# 8 / 2017
16.11.2017

Finances fédérales: de la marge de manœuvre, maintenant

Commentaire et position d’economiesuisse

Les discussions relatives au budget portent sur la correction des dépenses, à hauteur d’un milliard de francs, proposée par le Conseil fédéral, ainsi que sur la manne inattendue résultant du rejet de Prévoyance 2020. Diverses propositions ont été soumises pour l’utilisation des ressources désormais disponibles. Conformément aux exigences du frein à l’endettement, les excédents doivent être affectés à la réduction de la dette. Le Conseil fédéral souhaite verser une partie des ressources au fonds d’infrastructure ferroviaire. La majorité de la Commission des finances du Conseil des États adhère à cette proposition. La Commission des finances du Conseil national, pour sa part, rejette la proposition et souhaite verser l’intégralité de l'excédent à l’AVS.

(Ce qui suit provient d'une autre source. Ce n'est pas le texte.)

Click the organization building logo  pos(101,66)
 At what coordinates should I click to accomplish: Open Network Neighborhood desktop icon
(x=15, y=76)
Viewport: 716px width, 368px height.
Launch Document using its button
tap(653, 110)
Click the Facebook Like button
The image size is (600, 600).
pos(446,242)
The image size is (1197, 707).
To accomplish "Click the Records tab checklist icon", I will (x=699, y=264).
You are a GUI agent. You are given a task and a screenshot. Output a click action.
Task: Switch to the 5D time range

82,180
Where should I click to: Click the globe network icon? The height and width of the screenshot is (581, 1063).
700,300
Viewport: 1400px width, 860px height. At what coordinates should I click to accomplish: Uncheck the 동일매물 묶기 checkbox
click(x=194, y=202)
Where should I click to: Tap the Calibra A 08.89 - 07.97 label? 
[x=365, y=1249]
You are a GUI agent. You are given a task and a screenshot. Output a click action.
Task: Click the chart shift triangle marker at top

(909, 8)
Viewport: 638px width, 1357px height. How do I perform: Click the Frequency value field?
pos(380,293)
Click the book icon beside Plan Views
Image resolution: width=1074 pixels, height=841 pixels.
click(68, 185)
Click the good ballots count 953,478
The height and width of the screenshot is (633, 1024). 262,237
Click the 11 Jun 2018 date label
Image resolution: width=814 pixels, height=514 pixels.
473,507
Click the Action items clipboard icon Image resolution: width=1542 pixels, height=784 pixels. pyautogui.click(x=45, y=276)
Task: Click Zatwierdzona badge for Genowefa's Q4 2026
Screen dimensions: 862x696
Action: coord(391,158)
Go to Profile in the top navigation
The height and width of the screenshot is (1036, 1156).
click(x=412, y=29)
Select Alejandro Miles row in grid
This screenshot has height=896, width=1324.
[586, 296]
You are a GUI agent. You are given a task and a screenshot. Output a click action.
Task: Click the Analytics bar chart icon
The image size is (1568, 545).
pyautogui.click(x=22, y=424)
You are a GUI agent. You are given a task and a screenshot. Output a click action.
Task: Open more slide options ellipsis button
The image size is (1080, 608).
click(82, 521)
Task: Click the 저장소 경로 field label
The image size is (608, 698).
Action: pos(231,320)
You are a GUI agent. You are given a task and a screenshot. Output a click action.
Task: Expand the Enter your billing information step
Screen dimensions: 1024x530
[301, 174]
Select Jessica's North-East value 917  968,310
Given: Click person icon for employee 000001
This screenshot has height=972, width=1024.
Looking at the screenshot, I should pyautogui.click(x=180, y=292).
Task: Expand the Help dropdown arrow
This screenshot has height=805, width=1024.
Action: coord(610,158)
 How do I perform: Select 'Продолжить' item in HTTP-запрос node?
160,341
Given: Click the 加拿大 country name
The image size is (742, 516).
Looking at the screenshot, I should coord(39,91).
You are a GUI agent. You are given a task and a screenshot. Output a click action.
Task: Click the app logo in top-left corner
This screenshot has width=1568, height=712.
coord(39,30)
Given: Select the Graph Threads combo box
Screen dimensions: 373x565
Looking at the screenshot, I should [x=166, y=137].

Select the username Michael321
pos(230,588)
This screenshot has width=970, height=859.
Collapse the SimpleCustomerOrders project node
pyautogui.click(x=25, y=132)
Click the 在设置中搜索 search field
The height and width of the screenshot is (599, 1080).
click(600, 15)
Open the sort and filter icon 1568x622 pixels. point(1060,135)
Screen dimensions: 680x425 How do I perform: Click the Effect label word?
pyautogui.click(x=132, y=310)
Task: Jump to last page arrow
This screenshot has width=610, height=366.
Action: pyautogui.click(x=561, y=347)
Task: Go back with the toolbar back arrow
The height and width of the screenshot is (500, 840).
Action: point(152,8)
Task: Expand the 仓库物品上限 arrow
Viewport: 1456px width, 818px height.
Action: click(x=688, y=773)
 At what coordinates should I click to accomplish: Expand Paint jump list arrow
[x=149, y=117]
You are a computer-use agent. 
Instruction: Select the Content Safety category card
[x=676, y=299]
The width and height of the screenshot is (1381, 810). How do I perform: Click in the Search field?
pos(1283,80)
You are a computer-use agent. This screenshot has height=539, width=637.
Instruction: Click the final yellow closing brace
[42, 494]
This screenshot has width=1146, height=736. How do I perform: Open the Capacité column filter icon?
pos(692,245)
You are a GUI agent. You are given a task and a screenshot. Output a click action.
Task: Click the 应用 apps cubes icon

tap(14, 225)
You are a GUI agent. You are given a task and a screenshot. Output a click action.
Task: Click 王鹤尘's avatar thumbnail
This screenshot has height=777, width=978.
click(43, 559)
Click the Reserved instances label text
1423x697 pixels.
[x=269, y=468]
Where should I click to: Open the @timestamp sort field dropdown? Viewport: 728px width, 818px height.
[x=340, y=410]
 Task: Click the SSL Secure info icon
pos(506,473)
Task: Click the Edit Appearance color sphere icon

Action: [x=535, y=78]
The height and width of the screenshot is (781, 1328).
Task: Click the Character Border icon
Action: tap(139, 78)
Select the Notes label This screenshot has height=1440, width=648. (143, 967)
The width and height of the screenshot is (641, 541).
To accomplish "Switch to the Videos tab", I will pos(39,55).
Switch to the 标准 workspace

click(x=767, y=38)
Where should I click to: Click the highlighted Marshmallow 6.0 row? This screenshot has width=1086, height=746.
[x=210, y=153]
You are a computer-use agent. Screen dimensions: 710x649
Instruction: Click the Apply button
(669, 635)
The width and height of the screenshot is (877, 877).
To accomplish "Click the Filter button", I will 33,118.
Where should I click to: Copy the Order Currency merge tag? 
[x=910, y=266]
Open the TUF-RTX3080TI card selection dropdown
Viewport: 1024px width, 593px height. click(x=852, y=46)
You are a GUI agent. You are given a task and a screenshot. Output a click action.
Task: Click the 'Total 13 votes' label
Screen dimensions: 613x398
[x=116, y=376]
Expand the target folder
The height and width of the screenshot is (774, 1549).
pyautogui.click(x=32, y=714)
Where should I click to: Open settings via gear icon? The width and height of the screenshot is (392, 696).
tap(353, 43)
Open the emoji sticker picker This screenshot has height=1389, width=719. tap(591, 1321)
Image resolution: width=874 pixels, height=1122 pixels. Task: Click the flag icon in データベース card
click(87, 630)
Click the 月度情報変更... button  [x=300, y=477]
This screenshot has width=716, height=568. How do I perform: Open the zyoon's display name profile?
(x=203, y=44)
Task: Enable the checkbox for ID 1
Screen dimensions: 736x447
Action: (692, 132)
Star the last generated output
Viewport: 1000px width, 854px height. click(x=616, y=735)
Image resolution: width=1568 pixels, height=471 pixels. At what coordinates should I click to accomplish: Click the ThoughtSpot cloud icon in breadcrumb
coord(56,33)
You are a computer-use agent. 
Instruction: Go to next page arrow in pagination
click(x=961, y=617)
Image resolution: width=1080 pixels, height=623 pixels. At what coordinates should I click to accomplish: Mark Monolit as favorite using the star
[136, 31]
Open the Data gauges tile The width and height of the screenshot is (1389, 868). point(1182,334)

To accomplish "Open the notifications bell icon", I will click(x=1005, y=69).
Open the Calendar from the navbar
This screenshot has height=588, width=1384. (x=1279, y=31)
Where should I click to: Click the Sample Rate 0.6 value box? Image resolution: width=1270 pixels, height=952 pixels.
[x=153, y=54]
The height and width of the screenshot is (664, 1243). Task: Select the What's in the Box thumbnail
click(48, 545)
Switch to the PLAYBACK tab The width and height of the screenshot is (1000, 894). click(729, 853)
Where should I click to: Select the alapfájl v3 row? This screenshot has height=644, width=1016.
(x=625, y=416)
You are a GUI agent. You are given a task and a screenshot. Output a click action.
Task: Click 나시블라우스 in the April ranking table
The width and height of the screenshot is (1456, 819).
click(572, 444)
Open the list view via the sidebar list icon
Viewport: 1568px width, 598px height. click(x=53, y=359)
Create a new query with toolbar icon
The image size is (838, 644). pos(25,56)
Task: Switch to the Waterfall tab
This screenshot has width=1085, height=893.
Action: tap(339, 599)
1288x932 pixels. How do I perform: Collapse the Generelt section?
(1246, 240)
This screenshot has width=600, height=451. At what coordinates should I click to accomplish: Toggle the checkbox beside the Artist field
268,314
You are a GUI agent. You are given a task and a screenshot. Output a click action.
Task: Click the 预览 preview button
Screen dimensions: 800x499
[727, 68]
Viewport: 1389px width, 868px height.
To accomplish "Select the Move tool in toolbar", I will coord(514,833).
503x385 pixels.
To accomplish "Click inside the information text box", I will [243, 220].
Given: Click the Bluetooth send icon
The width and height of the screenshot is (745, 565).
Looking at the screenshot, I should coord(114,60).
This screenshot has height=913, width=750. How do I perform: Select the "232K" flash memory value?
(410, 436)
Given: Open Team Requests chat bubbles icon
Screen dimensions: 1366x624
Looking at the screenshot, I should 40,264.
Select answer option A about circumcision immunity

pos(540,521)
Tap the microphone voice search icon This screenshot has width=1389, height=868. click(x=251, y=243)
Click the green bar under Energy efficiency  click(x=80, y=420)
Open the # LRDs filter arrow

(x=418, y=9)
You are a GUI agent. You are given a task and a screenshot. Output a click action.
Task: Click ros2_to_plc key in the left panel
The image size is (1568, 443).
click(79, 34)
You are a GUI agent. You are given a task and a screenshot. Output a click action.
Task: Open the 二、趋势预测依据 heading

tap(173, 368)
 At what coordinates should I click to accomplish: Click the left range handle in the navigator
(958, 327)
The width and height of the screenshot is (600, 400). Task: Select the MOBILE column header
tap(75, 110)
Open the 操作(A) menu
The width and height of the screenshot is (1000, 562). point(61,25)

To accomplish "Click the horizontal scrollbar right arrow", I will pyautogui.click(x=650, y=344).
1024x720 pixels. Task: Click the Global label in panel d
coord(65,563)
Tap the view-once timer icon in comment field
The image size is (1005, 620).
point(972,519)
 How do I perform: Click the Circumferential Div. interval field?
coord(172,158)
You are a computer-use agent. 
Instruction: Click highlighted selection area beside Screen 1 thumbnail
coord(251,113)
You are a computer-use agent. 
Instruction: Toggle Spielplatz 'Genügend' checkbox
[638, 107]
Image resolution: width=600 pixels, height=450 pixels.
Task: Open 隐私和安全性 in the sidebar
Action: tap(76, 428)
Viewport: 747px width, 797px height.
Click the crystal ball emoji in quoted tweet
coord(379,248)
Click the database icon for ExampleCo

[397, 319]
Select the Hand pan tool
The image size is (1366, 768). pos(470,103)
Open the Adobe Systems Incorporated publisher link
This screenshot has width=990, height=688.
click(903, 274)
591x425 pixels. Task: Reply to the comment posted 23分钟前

economiesuisse se fonde sur les décisions initiales du Conseil fédéral en lien avec le budget. Le fait que des ressources soient disponibles à la suite du refus de la réforme de la prévoyance vieillesse ne change rien à la situation. La marge de manœuvre doit être conservée et utilisée pour amortir la dette, comme le prévoit la loi.

Lors des délibérations sur le budget, economiesuisse recommande de procéder comme suit:

  • Mettre en œuvre le budget 2018 sous la forme initialement décidée par le Conseil fédéral.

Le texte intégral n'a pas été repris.